Christopher Warren on Ruby on Rails, Programming, Photography, and Life
After seeing how easy it was to get a Rails site up and running on Heroku with Rails Mentors I decided I should move Tightwad over as well. We’ve cut back on most development for Tightwad lately, but we were still paying for hosting despite fairly low traffic. A quick deploy to a Heroku subdomain and I was sure we could run the site on their free leve, so I decided to take the plunge. However, I quickly ran in to a problem.
Heroku wants you to use a CNAME to point a subdomain of your site to their proxy address, and I got that up and running right away. www.imatightwad.com was set up and running with little trouble, but without www things came apart. Now, I could pay $5 a month to Heroku for a wildcard match on the domain, and that’d be fine. But what if I want to set up blog.imatightwad.com in the future? What if I want to point help.imatightwad.com somewhere? I like using Dreamhost to control my domains.

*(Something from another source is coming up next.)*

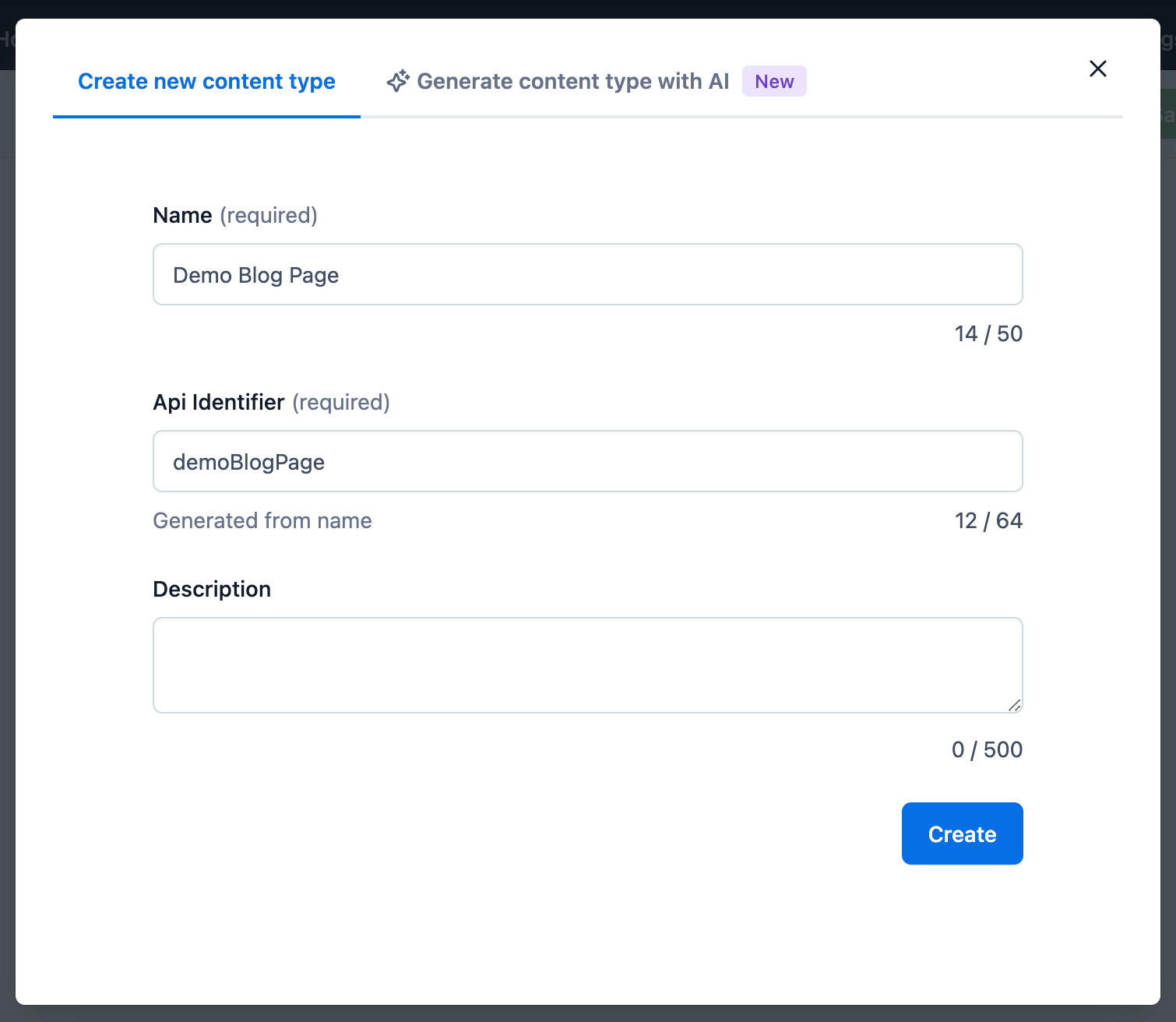Click the resize handle on Description box
This screenshot has height=1022, width=1176.
point(1014,705)
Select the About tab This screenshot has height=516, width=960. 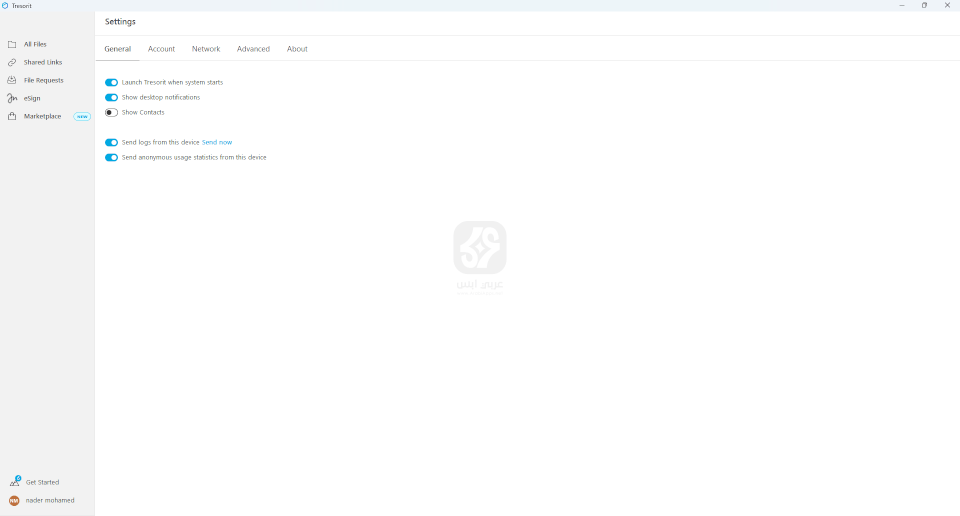(x=297, y=49)
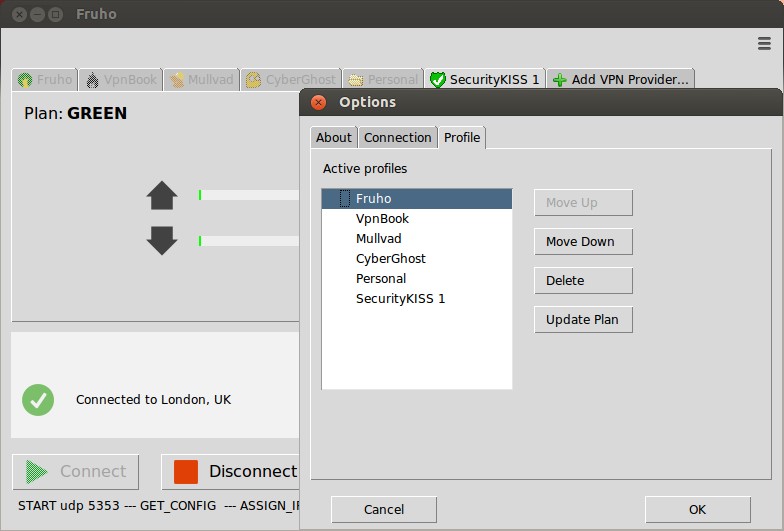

While the amount of control that they allow over DNS and other details of the setup is admirable compared to other places I’ve tried, there are a few DNS records that they won’t let you edit. After trying several approaches and looking for any way to do a redirect of the primary domain that would be supported by Dreamhost, I finally caved in and contacted support. Maybe the solution was right under my nose. In less than 30 minutes I had a response, telling me to reenable hosting for the domain, using their radio button to redirect no subdomain to www, and they would remove the uneditable A record that were causing me trouble. And now everything is happy at TightWad.
So kudos to Dreamhost for being so responsive, and to Heroku for offering such a great hosting service. I’ve never been able to deploy a Rails app so easily. Oh, and finally, thank you to Brian Hogan and Kevin Gisi for their work on Lazy Developer, which made moving our data between servers painless.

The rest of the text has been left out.